Frigyes
Karinthy : Nouvelles parues dans la presse
la femme est comme une fleur
Je vous présente mes hommages… Oh,
naturellement je l’ai vu… Mais si, je l’ai vu, seulement je suis distrait…
C’est donc le nouveau petit tailleur dont vous m’avez parlé… Oui, il me plaît
bien. Ou plutôt…
Non, en fait il ne me plaît pas. Considérez
comme un compliment et comme un hommage et comme de l’adoration qu’il ne me
plaise pas. Parce que si ce n’était pas quelqu’un comme vous, Madame, qui étiez
dedans, à qui j’associe ce vêtement, sur qui je l’imagine, si c’était quelqu’un
d’autre que je n’admirerais pas et je ne distinguerais pas, je pourrais dire
que ce vêtement correspond à la dernière mode, et donc qu’il me plaît. Mais
ici…
Comment vous expliquer ? Vous allez me
prendre pour un révolutionnaire fantasque, ou pour un petit-bourgeois
passablement arriéré : c’est une et même chose, aucun n’est satisfait de
son époque – l’un en appelle au passé, l’autre à l’avenir, aucun n’est sensible
au présent – tous les deux sont hostiles à ce que nous appelons "la
mode". Je ne crois pas que c’est de cela qu’il s’agisse pour moi.
J’ignore si telle est la mode ou si ça ne
l’est pas, je n’y suis pas sensible. Ce que je sens et ce en quoi je crois, ce
n’est pas exactement les robes et les étoffes et les coupes et les boutons et
les dentelles et les rubans – c’est quelque chose que je connais depuis
plusieurs milliers d’années et dont je sais que depuis ces milliers d’années
cela n’a pas changé pour l’essentiel – ce quelque chose ne s’est pas amélioré
et ne s’est pas détérioré, n’a pas pu s’améliorer car il ne pourrait pas être
plus parfait – et n’a pas pu se détériorer car il ne pourrait pas être plus
imparfait non plus.
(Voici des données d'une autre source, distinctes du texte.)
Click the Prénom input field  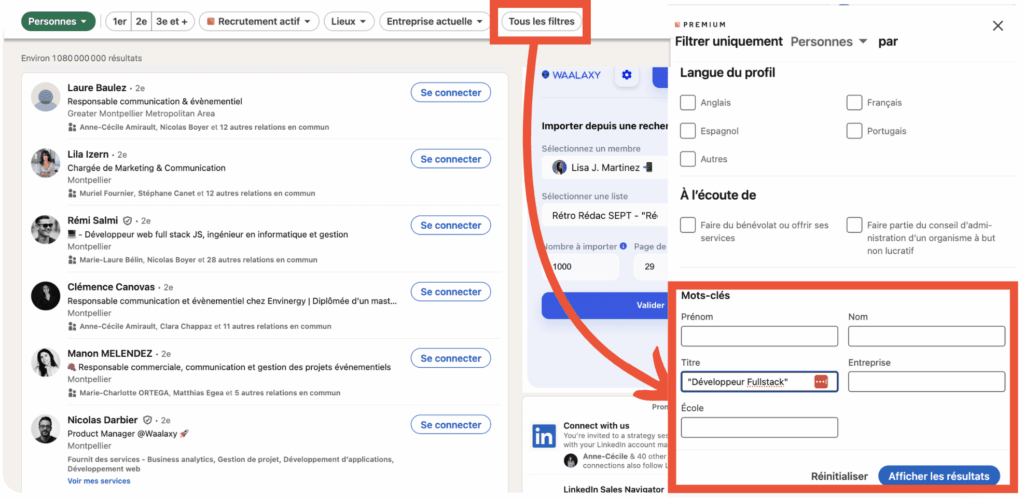[x=759, y=336]
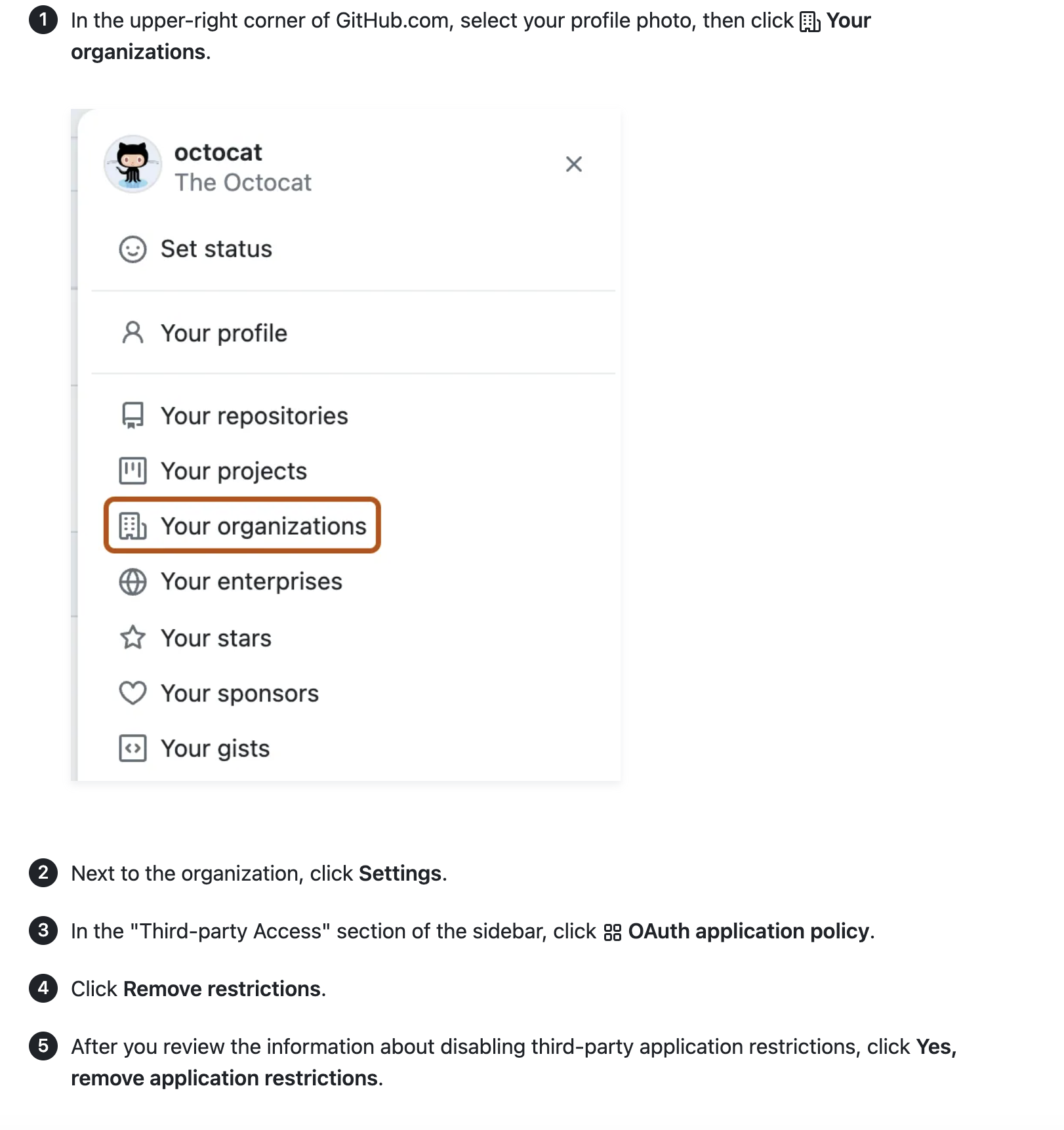Image resolution: width=1064 pixels, height=1130 pixels.
Task: Click the smiley Set status icon
Action: (133, 249)
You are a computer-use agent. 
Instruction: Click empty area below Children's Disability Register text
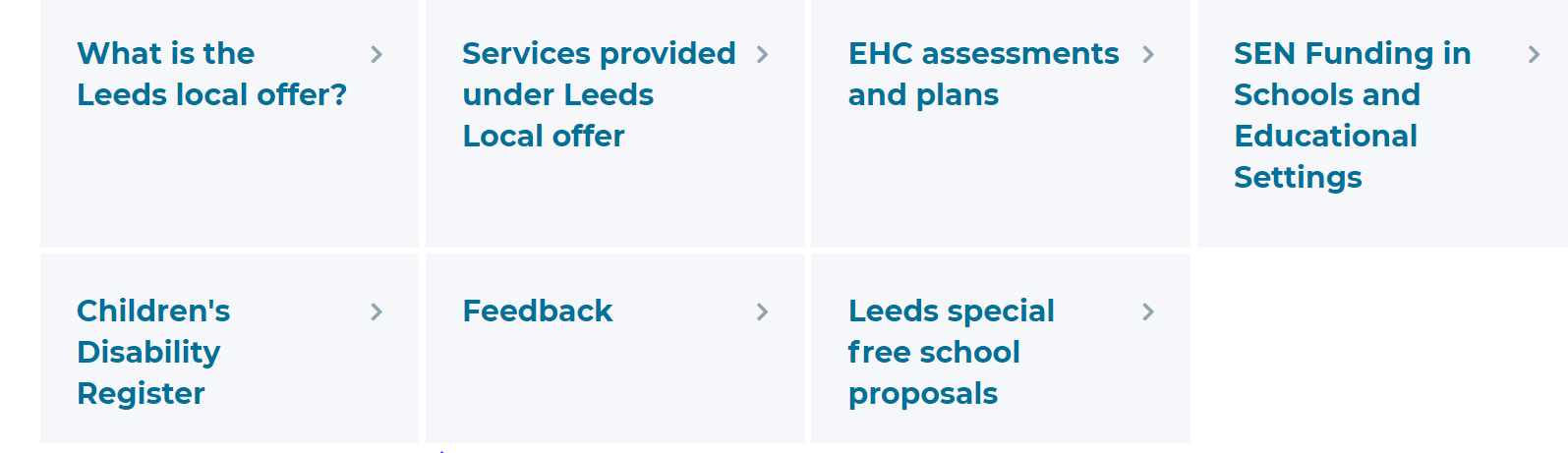229,427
Cela n’a pas suivi l’évolution de la technique c’est la
source de toutes les techniques – cela n’a pas su s’adapter aux goûts variables
c’est la source de tous les goûts et de tous les arômes.
Votre vêtement n’est pas beau, qu’il soit
ou non à la mode – il n’est pas beau car il lui manque le trait permanent et
éternel qui le sanctifierait en habit : la couverture, l’enveloppe, qui
dissimule ou qui révèle cette Permanence et cette Éternité que nous appelons le
corps féminin. Ce vêtement est "très serré et très ample" comme dit
l’esprit de la terre à Lucifer[1]
– ce vêtement est trop court et trop long – ce vêtement n’est pas partie de la
femme comme son aile fait partie du papillon ou comme le pétale fait partie de
la rose – c’est un étui, c’est une boîte, c’est un flacon dans lequel s’étend
nue la femme comme la chrysalide dans son cocon – complètement indifférente
puisqu’elle est emmitouflée : ce n’est pas la femme qui est ornée par ces
dentelles et ces rubans et ces festons plissés, c’est seulement la robe.
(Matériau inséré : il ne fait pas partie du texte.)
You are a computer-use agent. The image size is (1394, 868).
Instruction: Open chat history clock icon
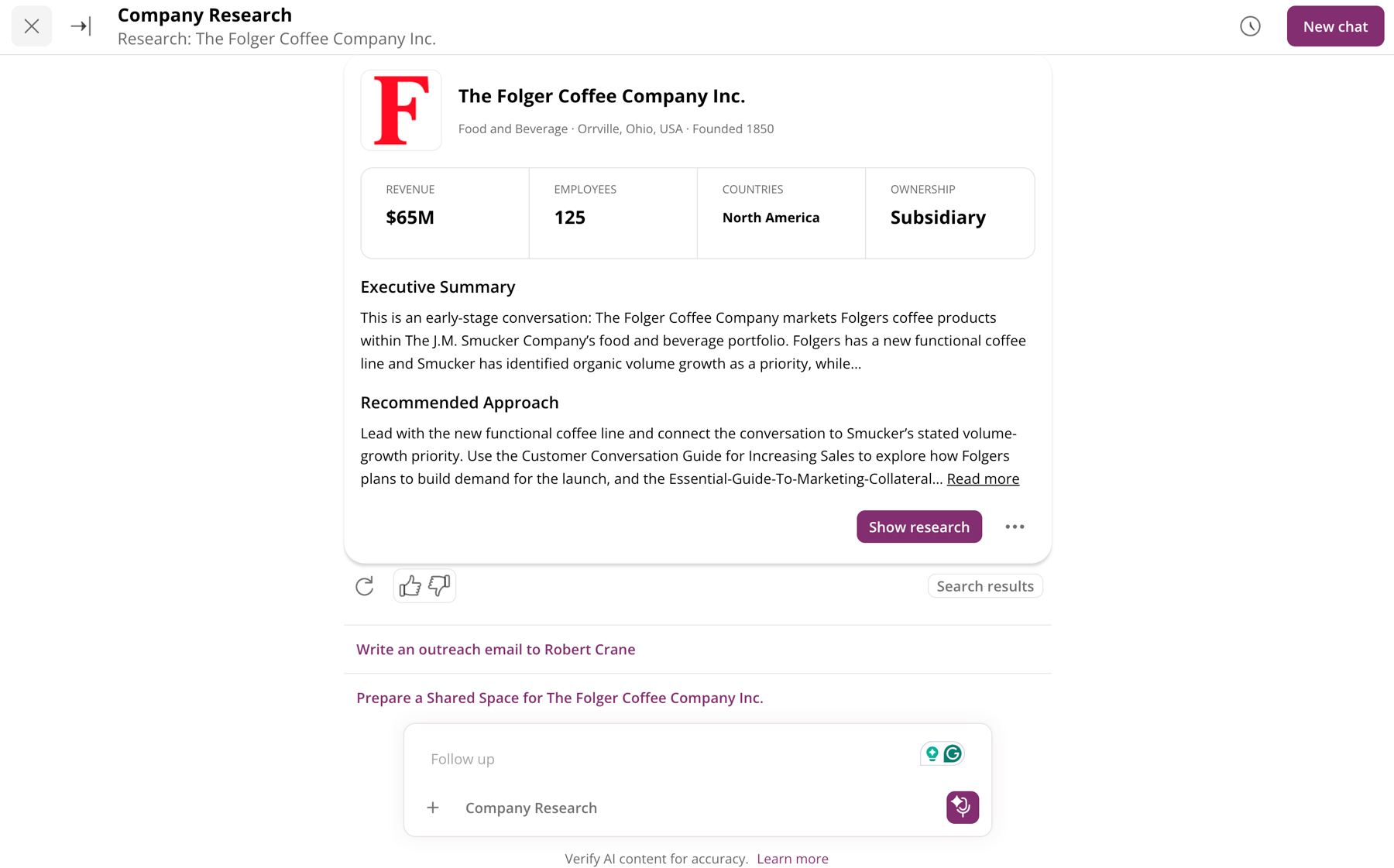(1250, 26)
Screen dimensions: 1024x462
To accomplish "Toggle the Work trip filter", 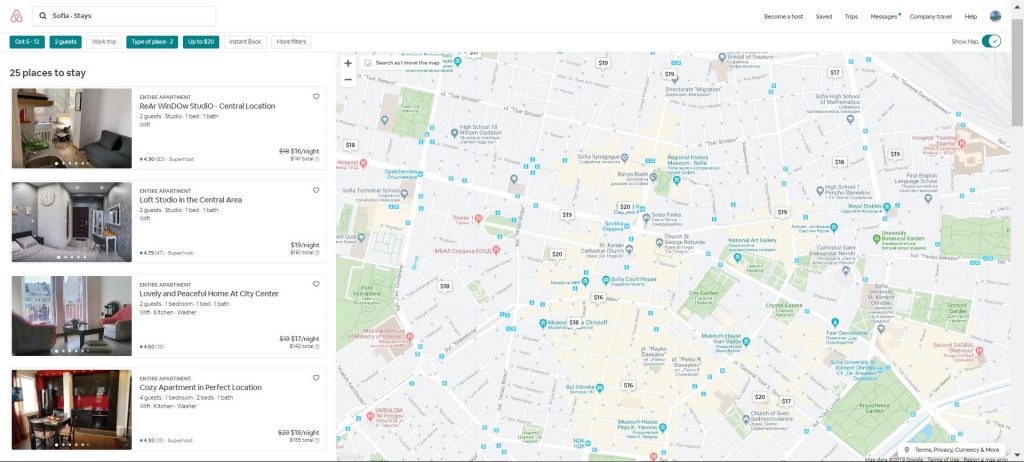I will point(103,42).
Le véritable habit, l’Habit, l’Habit
Absolu, possession de la femme, substance vivante reconnaissable dans ses
milliers de variantes, comme je reconnais dans ses milliers de variantes un
papillon, est indépendant des époques et des régions, je crois que tantôt il
approche la mode des époques et des régions, tantôt il s’en éloigne – cette
mode d’aujourd’hui est tombée aussi loin du substantiel comme l’esprit de notre
temps est allé loin de l’objectif de la vie humaine : de l’homme.
Ne souriez pas. Quand je souligne la
substance permanente et éternelle, je ne pense pas à quelque formule grise, abstraite.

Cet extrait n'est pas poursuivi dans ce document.